UK deaths, reported vs. model, 83%, cumulative and daily, to 16th July 2020
UK charts showing the fit of my model to deaths data to date
On the left we see the the typical form of the S-curve that epidemic cumulative data takes, and on the right, the scatter (the orange dots) in the reported daily data, mainly owing to regular incompleteness in weekend reporting, recovered during the following week, every week. I emphasise that the blue and grey curves are my model forecast, with appropriate parameters set for its differential equations (e.g. the 83% intervention effectiveness starting on March 23rd), and are not best fit analytical curves retro-applied to the data.
Next see my model forecast, further out to September 30th, by when forecast daily deaths have dropped to less than one per day, which I will also use to compare with the curve fitting approach. The cumulative deaths plateau, long term, is for 46,421 deaths in this forecast.
UK deaths, reported vs. model, 83%, cumulative and daily, to 30th September
The curve-fitting Gompertz function
I have simplified the calculation of the Gompertz function, since I merely want to illustrate its relationship to my UK forecast – not to use it in anger as my main process, or to develop multiple variations for different countries. Firstly my own basic charts of reported and modelled deaths.
Cumulative, daily & 7-day avge reported UK deaths, 83%, 6th March – 16th July
Cumulative, daily & 7-day avge model UK deaths, 83%, 6th March – 16th July
The same data as above, but in a slightly different graphical format
On the left we see the reported data, with the weekly variations I mentioned before (hence the 7-day average to make the trend clearer) and on the right, the modelled version, showing how close the fit is, up to 16th July.
On any given day, the 7-day average lags the barchart numbers when the numbers are growing, and exceeds the numbers when they are declining, as it is taking 7 numbers prior to and up to the reporting day, and averaging them. You can see this more clearly on the right for the smoother modelled numbers (where the averaging isn’t really necessary, of course).
It’s also worth mentioning that the Gompertz function fitting allows its analytical statistical function curve to fit the observed varying growth rate of this SARS-Cov-2 pandemic, with its asymmetry of a slower decline than the steeper ramp-up (sub-exponential though it is) as seen in the charts above.

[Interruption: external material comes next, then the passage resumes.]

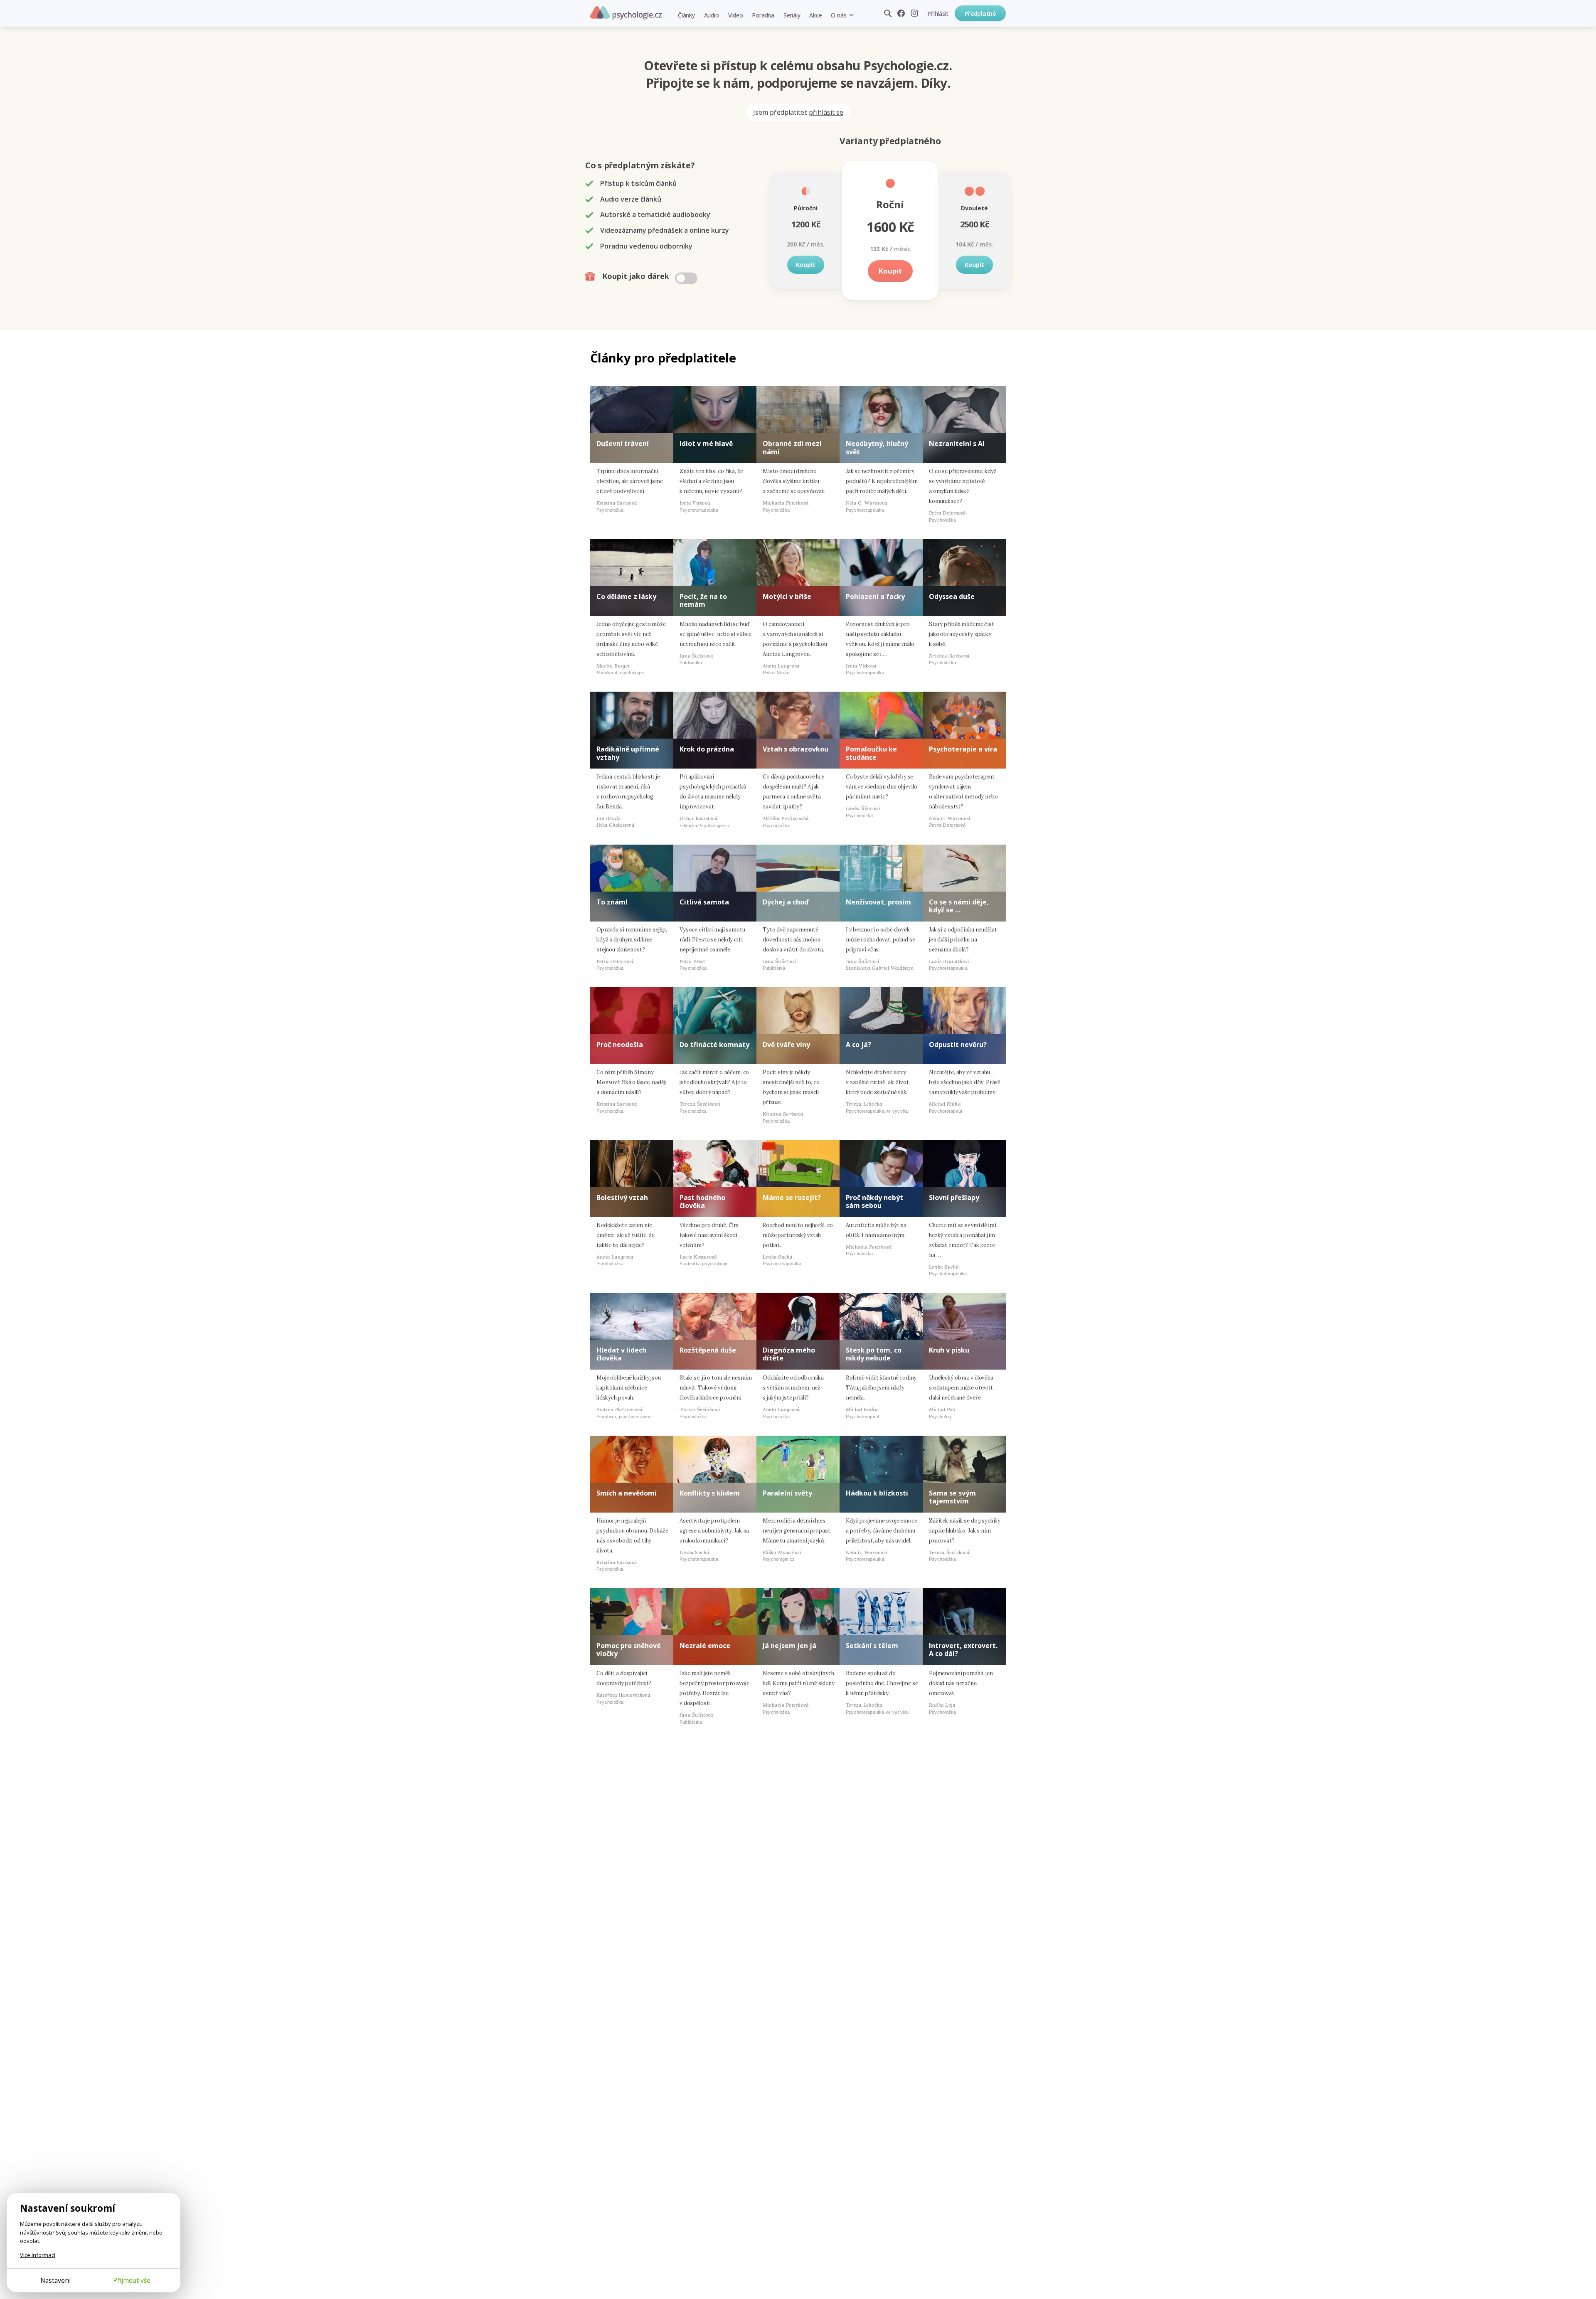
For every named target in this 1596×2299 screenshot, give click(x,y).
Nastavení (55, 2280)
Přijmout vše (131, 2280)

I now add, to the reported data chart, a graphical version including a derivation of the Gompertz function (the green line) for which I show its straight line trend (the red line). The jagged appearance of the green Gompertz curve on the right is caused by the weekend variation in the reported data, mentioned before.
Reported & daily ratio of cumulative deaths, c(t)/c(t-1), and H(t) = Ln(c(t)/c(t-1))
Adding G(t), the negative natural log of H(t), in green, with its trend line in red
Adding a Gompertz version of the reported data to see the data trend it indicates
Those working in the field would use smoothed reported data to reduce this unnecessary clutter, but this adds a layer of complexity to the process, requiring its own justifications, whose detail (and different smoothing options) are out of proportion with this summary.
But for my model forecast, we will see a smoother rendition of the data going into this process. See Michael Levitt’s paper for a discussion of the smoothing options his team uses for data from the many countries the scope of his work includes.
Of course, there are no reported numbers beyond today’s date (16th July) so my next charts, again with the Gompertz equation lines added (in green), compare the fit of the Gompertz version of my model forecast up to July 16th (on the right) with the reported data version (on the left) from above – part of the comparison purpose of this exercise.
Adding the negative natural log of H(t) for reported data with its trend line in red
Modelled daily ratio of cumulative deaths, c(t)/c(t-1), and H(t)=Ln(c(t)/c(t-1), and G(t)=-Ln(H(t)), to July 16th
Comparing Gompertz versions of the reported data with the modelled data version
The next charts, with the Gompertz equation lines added (in green), compare the fit of my model forecast only (i.e. not the reported data) up to July 16th on the left, with the forecast out to September 30th on the right.
Modelled daily ratio of cumulative deaths, c(t)/c(t-1) and H(t)=Ln(c(t)/c(t-1)), and G(t)=-Ln(H(t)), to 16th July
Modelled daily ratio of cumulative deaths, c(t)/c(t-1), and H(t)=Ln(c(t)/c(t-1), and G(t)=-Ln(H(t)), to 30th Sept.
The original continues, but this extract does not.